Transposon activity is indeed believed to be repressed in the gonads to a much greater extent than elsewhere. I’ve also seen a few papers talking about health problems in the children of old parents, though I don’t know as much about that.
If I follow the logic correctly, the root cause of aging is that stem cells can irreversibly and invisibly accumulate active transposones, which are then passed on to derived cells, which then become senescent much faster. Also, for some reason this process is supressed in gonads. So, I see these alternatives:
Transposone activation is essentially blocked in gonades, or
There is a barrier which prevents embryos with above-normal number of active transposones from developing, or
Children born from parents of old age will age faster, or
Active transposone accumulation is not a root cause of aging.
On the ‘old parent’ hypothesis : let me point out that if there is not a full ‘reset’ somewhere in the chain, well, we wouldn’t exist, because some of our ancestors were old parents, and the effect would be cumulative, such that none of us would live past childhood due to aging. (there is a disease like that, albeit with a different root cause)

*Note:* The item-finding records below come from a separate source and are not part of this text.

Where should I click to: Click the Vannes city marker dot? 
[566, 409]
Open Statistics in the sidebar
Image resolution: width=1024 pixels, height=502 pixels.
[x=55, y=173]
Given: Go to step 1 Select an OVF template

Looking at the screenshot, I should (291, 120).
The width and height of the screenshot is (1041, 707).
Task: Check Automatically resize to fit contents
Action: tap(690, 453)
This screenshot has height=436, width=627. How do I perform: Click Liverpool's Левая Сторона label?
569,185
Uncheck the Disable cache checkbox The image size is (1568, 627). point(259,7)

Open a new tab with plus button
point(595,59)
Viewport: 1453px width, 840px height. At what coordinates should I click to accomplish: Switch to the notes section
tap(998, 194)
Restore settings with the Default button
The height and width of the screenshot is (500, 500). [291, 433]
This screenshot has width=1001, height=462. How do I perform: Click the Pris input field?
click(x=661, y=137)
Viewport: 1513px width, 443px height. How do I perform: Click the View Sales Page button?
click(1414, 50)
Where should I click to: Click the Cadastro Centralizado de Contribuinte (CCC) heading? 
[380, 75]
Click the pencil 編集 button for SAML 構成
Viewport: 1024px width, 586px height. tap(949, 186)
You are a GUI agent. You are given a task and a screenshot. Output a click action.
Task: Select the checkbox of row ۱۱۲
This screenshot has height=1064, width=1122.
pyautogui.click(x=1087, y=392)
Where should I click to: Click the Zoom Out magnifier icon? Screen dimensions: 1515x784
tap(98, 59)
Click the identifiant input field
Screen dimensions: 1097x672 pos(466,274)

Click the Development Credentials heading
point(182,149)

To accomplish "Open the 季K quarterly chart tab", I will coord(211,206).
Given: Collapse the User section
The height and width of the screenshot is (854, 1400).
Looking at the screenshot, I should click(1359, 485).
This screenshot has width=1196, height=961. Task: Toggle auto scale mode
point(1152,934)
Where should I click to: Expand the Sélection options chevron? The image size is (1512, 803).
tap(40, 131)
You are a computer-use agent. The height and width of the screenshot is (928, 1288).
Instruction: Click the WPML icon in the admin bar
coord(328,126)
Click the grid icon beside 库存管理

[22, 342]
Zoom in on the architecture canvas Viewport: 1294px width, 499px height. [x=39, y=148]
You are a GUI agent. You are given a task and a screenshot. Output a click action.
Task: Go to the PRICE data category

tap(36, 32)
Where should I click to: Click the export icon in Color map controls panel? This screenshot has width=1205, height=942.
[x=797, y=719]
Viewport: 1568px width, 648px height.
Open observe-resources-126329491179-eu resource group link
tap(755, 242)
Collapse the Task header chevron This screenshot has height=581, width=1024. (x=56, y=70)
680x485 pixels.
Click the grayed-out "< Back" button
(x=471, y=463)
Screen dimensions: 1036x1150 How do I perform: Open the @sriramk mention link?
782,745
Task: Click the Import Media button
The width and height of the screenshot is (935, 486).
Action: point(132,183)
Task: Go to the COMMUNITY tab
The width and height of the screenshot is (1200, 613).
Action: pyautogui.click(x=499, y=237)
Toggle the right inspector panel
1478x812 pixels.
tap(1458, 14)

If the suppression of transposons in the gonads is good enough, the reset could be the same as with any other harmful mutation—shuffling by sexual reproduction and natural selection.
Which may suggest a reason why sexual reproduction exists in the first place.
? So the hypothesis here from you is this:
base age = (age of parents at conception) * <a small number>
human bio age = calendar age + base age
With this formula, without anything to subtract base age, it will monotonically increase and eventually extinct the species. Sexual reproduction doesn’t solve the problem because it can only recombine traits that exist, and if all humans in the mating pool have high base age, it won’t work.
Also, pre-human primates would probably increment the ‘base age’.
I am saying that probably there is another piece:
On Human Embryonic development:
base age = 0
This would also suggest how to repair aging:
trigger human embryonic development flags in cells taken from the patient, then trigger flags to differentiate the cells to the target stem cell, then reinject the stem cells where they go into the target tissue. Example, bone marrow.
Tissues that can’t be repaired this way (the brain) you would have to slowly replace with artificial prosthetics, connected by neuro links.
Your assertions about that formula don’t follow; while it is monotonic it converges to a finite value. E.g.for ‘small number’=0.1, ‘calendar age’= 30 at reproduction this converges to a base age at birth of 3.333 repeating and base age of 33.333 repeating. Inverse exponential beats linear (and polynomial) functions.
More directly on topic, germ line damage control doesn’t need to be all that good to keep aging related damage from building up. Anything under unity converges with that model and anything under about half converges to something reasonable.
It’s a stochastic process, not a clock. One person gets an extra transposon copy at location A, another gets one at location B, sexual reproduction drops both 1⁄4 of the time.
That would work. Though why don’t we observe lots of children suffering from aging.
It’s possible that natural selection has historically kept the quantity of transposons down to small levels relative to the amount that one gains in non-gonad cells during aging. While this may change now that selection is relaxed, if the transposon suppression in gonads is good enough, it may take a long time. (and selection may not really be relaxed in our case, given our tendencies to late reproduction).
Solid reasoning.
Transposon activity is indeed believed to be repressed in the gonads to a much greater extent than elsewhere. I’ve also seen a few papers talking about health problems in the children of old parents, though I don’t know as much about that.